** ASSIGNMENT **
What you need to produce from the material below is an exact transcription of the lines from the one with "You are a GUI" through the one with "Screen dimensions: 980x1225", both included, and no other line.

** GIVEN DATA **

──────────────────────────────

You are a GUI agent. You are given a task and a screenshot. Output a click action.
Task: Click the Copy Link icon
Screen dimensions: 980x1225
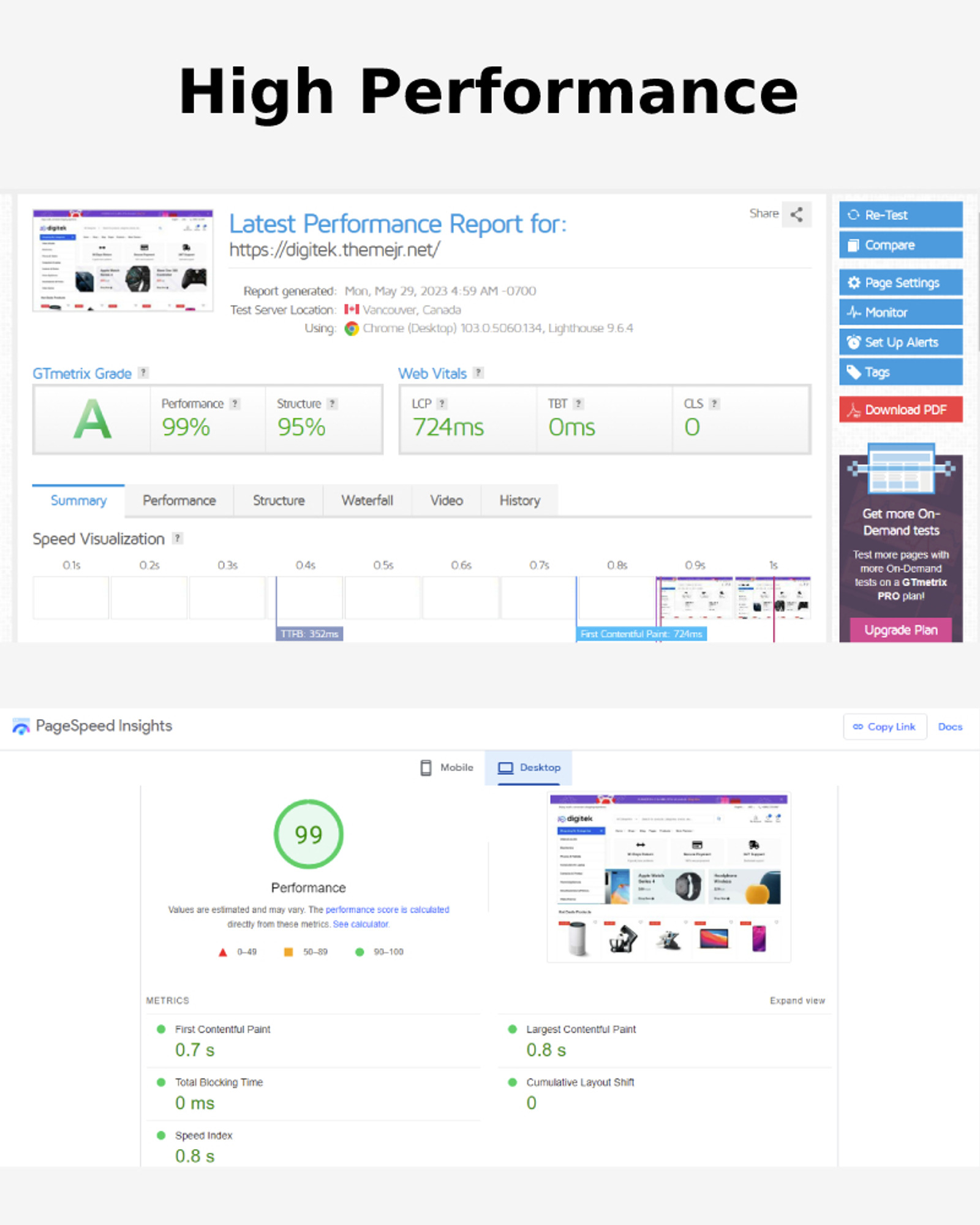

──────────────────────────────

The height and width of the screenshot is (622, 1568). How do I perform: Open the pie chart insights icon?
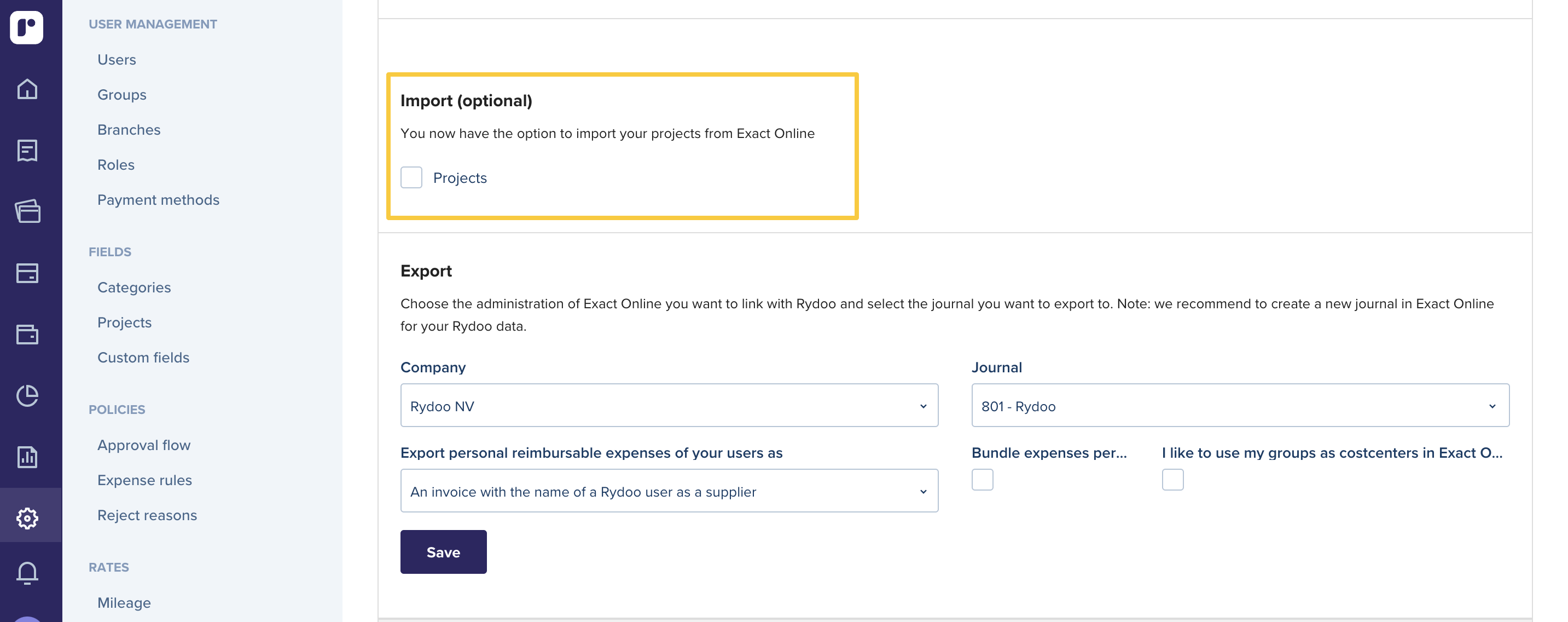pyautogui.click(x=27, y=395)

──────────────────────────────

** ANSWER BOX **
You are a GUI agent. You are given a task and a screenshot. Output a click action.
Task: Click the Copy Link icon
Screen dimensions: 980x1225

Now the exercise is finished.